- **PROBLEM DESCRIPTION**
Return the entries in full, exactly as written.
**** MATERIALS PROVIDED
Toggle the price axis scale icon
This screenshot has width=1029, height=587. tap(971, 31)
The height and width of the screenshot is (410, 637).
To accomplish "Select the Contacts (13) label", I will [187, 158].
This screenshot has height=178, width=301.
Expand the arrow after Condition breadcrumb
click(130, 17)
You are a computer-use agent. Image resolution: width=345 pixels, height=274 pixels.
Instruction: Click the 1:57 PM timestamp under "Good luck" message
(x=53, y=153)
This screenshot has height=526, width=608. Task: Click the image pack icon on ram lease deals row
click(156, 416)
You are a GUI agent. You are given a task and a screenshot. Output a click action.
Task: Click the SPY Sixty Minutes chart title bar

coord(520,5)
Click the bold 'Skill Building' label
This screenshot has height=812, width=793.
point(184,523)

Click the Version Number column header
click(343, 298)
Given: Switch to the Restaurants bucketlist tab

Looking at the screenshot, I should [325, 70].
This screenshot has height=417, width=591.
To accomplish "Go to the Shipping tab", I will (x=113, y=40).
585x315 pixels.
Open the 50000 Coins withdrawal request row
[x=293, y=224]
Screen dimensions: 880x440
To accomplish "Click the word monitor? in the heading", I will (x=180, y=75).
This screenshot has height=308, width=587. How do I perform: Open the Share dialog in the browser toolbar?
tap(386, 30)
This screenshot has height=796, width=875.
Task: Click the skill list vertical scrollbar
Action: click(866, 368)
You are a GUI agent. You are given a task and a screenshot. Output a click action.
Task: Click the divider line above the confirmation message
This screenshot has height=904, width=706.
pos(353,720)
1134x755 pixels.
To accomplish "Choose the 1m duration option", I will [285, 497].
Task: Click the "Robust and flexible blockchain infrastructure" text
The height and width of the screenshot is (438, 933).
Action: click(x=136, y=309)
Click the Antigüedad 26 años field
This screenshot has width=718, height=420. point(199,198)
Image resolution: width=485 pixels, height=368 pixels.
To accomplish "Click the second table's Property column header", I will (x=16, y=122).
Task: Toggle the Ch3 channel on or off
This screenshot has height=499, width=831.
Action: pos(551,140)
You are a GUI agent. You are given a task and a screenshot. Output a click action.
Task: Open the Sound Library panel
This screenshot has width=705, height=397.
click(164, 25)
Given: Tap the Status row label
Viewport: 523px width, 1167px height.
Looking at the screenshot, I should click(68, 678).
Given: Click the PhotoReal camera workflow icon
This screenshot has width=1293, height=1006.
********
- **SOLUTION**
Toggle the price axis scale icon
This screenshot has width=1029, height=587. tap(971, 31)
The height and width of the screenshot is (410, 637).
To accomplish "Select the Contacts (13) label", I will [187, 158].
This screenshot has height=178, width=301.
Expand the arrow after Condition breadcrumb
click(130, 17)
You are a computer-use agent. Image resolution: width=345 pixels, height=274 pixels.
Instruction: Click the 1:57 PM timestamp under "Good luck" message
(x=53, y=153)
This screenshot has height=526, width=608. Task: Click the image pack icon on ram lease deals row
click(156, 416)
You are a GUI agent. You are given a task and a screenshot. Output a click action.
Task: Click the SPY Sixty Minutes chart title bar

coord(520,5)
Click the bold 'Skill Building' label
This screenshot has height=812, width=793.
point(184,523)

Click the Version Number column header
click(343, 298)
Given: Switch to the Restaurants bucketlist tab

Looking at the screenshot, I should [325, 70].
This screenshot has height=417, width=591.
To accomplish "Go to the Shipping tab", I will (x=113, y=40).
585x315 pixels.
Open the 50000 Coins withdrawal request row
[x=293, y=224]
Screen dimensions: 880x440
To accomplish "Click the word monitor? in the heading", I will (x=180, y=75).
This screenshot has height=308, width=587. How do I perform: Open the Share dialog in the browser toolbar?
tap(386, 30)
This screenshot has height=796, width=875.
Task: Click the skill list vertical scrollbar
Action: click(866, 368)
You are a GUI agent. You are given a task and a screenshot. Output a click action.
Task: Click the divider line above the confirmation message
This screenshot has height=904, width=706.
pos(353,720)
1134x755 pixels.
To accomplish "Choose the 1m duration option", I will [285, 497].
Task: Click the "Robust and flexible blockchain infrastructure" text
The height and width of the screenshot is (438, 933).
Action: click(x=136, y=309)
Click the Antigüedad 26 años field
This screenshot has width=718, height=420. point(199,198)
Image resolution: width=485 pixels, height=368 pixels.
To accomplish "Click the second table's Property column header", I will (x=16, y=122).
Task: Toggle the Ch3 channel on or off
This screenshot has height=499, width=831.
Action: pos(551,140)
You are a GUI agent. You are given a task and a screenshot. Output a click action.
Task: Open the Sound Library panel
This screenshot has width=705, height=397.
click(164, 25)
Given: Tap the Status row label
Viewport: 523px width, 1167px height.
Looking at the screenshot, I should click(68, 678).
Given: Click the PhotoReal camera workflow icon
This screenshot has width=1293, height=1006.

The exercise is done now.